= Process drama =

Process drama is a method of teaching and learning drama where both the students and teacher are working in and out of role.

== Origins ==
As a teaching methodology, process drama developed primarily from the work of Brian Way, Dorothy Heathcote and Gavin Bolton and through the work of other leading drama practitioners. Cecily O'Neill describes process drama being used to explore a problem, situation, theme or series of related ideas or themes through the use of the artistic medium of unscripted drama. Process drama was described by O'Mara (1999) as" a dynamic way of working that requires teachers to reflect-in-action", constantly dealing with unique situations that require novel approaches. It has its roots in dramatic play, where normally developing children in every culture in the world will create their own imagined worlds, often with the co-participation of an empathetic adult (usually the parent) in role.

== Education ==
Process drama in school settings usually involves the whole class working with the teacher in role in a made-up scenario.
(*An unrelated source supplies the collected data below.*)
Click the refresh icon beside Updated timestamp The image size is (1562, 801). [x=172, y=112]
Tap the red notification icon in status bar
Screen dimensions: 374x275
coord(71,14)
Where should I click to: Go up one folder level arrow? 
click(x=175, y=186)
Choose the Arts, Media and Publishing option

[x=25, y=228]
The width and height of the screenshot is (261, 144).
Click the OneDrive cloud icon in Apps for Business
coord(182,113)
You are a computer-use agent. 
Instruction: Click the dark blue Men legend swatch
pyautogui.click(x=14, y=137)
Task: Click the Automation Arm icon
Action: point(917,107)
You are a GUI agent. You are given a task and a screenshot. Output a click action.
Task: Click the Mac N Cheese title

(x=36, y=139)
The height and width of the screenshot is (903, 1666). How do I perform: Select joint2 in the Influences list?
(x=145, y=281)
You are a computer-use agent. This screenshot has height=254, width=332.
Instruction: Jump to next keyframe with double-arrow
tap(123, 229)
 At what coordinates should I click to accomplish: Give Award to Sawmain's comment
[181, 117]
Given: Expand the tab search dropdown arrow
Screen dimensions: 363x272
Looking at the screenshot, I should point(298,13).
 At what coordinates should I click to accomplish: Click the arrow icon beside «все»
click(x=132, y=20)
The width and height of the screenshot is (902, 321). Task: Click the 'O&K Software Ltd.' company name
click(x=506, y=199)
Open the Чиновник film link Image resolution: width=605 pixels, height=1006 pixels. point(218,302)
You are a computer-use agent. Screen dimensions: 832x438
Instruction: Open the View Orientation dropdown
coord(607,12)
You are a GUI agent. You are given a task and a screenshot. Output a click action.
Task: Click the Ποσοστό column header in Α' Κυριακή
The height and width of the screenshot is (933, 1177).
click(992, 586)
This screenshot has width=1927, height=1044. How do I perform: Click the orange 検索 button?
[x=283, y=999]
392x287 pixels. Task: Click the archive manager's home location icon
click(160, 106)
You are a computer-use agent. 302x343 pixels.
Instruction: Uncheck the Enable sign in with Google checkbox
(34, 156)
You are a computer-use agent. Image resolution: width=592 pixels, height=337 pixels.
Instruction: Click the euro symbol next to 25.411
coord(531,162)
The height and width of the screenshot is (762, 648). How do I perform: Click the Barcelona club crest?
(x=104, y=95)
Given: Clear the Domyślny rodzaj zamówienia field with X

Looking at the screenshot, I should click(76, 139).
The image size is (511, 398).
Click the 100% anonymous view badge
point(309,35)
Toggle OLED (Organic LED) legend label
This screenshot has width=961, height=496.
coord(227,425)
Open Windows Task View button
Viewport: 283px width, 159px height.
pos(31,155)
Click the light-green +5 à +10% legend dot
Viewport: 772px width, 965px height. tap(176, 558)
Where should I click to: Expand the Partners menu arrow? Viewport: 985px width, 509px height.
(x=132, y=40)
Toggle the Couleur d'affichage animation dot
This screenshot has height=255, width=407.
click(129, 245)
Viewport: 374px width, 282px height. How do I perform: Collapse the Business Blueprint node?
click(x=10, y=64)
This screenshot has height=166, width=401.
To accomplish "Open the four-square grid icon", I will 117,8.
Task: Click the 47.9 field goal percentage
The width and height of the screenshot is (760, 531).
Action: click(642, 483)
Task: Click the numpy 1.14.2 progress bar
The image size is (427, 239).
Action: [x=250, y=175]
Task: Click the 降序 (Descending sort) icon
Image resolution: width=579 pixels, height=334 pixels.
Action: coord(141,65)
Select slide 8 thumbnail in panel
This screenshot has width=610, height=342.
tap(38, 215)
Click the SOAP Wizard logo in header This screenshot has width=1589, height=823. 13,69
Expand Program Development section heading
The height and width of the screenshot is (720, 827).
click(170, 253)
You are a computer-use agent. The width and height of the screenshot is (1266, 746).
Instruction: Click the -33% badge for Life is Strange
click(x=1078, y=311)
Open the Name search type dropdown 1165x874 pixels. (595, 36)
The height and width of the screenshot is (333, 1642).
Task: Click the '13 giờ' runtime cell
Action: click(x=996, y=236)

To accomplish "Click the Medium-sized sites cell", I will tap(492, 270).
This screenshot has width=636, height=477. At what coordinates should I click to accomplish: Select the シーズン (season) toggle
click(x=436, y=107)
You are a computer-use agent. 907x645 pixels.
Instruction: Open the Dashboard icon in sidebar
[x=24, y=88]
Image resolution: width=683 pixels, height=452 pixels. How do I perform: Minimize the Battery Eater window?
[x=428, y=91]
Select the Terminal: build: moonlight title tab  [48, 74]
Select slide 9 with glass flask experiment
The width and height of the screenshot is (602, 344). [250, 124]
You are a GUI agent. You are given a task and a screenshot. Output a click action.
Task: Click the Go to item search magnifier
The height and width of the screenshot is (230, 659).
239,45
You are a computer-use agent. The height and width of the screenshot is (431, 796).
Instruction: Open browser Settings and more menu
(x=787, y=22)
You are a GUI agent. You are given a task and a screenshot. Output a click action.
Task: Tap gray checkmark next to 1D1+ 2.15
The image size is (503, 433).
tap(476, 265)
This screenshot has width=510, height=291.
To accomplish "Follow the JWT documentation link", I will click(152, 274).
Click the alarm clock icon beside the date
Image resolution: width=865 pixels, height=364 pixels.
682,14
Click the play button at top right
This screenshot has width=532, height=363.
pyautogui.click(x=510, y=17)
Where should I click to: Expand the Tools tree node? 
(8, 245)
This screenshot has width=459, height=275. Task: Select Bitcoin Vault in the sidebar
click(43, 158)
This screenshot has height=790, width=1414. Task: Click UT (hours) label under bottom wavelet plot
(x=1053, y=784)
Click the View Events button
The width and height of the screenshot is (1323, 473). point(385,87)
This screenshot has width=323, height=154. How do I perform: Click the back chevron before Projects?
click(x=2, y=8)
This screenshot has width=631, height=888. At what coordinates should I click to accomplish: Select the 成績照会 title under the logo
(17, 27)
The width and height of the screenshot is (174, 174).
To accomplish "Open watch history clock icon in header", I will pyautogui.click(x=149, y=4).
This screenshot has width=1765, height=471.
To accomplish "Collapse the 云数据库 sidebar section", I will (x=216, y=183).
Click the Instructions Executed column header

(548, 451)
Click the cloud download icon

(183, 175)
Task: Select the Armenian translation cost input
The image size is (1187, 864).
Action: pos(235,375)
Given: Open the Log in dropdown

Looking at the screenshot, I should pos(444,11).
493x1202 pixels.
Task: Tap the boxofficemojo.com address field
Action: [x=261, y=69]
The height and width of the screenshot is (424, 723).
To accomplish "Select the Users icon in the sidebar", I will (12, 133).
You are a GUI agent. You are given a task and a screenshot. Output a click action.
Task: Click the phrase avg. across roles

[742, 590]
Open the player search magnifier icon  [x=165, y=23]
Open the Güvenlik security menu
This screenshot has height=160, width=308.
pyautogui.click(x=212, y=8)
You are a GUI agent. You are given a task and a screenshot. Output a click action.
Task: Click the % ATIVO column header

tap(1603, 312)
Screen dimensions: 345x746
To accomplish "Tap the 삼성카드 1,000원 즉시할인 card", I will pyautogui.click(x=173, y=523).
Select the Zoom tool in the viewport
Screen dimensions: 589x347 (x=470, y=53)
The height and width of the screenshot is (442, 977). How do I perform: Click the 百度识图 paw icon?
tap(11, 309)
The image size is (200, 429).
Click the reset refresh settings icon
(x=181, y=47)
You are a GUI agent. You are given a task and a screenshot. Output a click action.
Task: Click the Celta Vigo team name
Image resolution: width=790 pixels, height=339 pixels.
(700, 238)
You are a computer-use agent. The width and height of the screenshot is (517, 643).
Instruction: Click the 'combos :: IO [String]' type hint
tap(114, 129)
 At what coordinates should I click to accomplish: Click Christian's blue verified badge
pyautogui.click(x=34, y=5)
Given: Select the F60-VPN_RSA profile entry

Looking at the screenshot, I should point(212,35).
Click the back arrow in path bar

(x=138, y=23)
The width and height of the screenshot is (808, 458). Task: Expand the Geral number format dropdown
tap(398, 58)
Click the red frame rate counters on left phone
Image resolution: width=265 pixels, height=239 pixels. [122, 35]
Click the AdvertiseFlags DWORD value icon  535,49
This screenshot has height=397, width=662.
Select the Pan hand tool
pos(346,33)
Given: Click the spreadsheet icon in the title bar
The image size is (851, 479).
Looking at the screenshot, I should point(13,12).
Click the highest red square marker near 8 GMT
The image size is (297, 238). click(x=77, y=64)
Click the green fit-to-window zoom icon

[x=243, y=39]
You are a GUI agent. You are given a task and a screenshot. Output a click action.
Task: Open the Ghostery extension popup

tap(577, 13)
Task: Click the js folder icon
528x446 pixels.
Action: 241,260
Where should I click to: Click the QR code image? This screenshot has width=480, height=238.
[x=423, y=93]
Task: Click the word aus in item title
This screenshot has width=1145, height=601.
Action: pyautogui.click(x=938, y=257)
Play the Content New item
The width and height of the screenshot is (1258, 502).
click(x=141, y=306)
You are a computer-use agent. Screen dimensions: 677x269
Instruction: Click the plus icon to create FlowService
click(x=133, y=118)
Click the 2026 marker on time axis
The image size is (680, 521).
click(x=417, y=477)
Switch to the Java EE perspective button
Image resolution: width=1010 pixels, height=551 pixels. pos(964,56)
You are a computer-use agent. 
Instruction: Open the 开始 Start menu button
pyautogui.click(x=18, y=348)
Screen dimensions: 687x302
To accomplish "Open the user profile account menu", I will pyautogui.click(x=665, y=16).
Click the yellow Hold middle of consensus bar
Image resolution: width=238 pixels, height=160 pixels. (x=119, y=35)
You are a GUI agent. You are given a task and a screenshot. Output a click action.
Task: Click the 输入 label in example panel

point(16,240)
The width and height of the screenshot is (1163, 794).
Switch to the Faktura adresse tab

When they are working in process drama, the students and teachers work together to create an imaginary dramatic world within which issues are considered and problems can be solved. In this world they work together to explore problems and issues such as, "How do communities deal with change?", "How do we accept other people into our community?" or themes such as environmental sustainability, betrayal, truth and other ethical and moral issues. Sometimes the work may begin as light-hearted, but the teacher always layers more dramatic tension and complexity into the work as the teacher is aiming for a pedagogical outcome. Students learn to think beyond their own points of view and consider multiple perspectives on a topic through playing different roles. For instance, if the issue being discussed is logging a forest, they may play the loggers, people who live in the forest community and environmentalists. Playing a range of positions encourages them to be able to recast themselves as the "other" and to consider life from that viewpoint, thereby creating complexity and enabling us to explore multiple dimensions of the topic. Process drama does what the character Atticus Finch advocates: the ability to work for social justice comes from the ability to understand another perspective—to be able to try on someone else's shoes and walk around in them for a while. Process drama allows us to "try on" other people's shoes, to walk the paths they tread and to see how the world looks from their point of view.

== Applications ==
Process drama is also suggested as a tool to promote literacy development in secondary school and through opportunities for dramatic play in early childhood settings within which children speak for a range of purposes in role.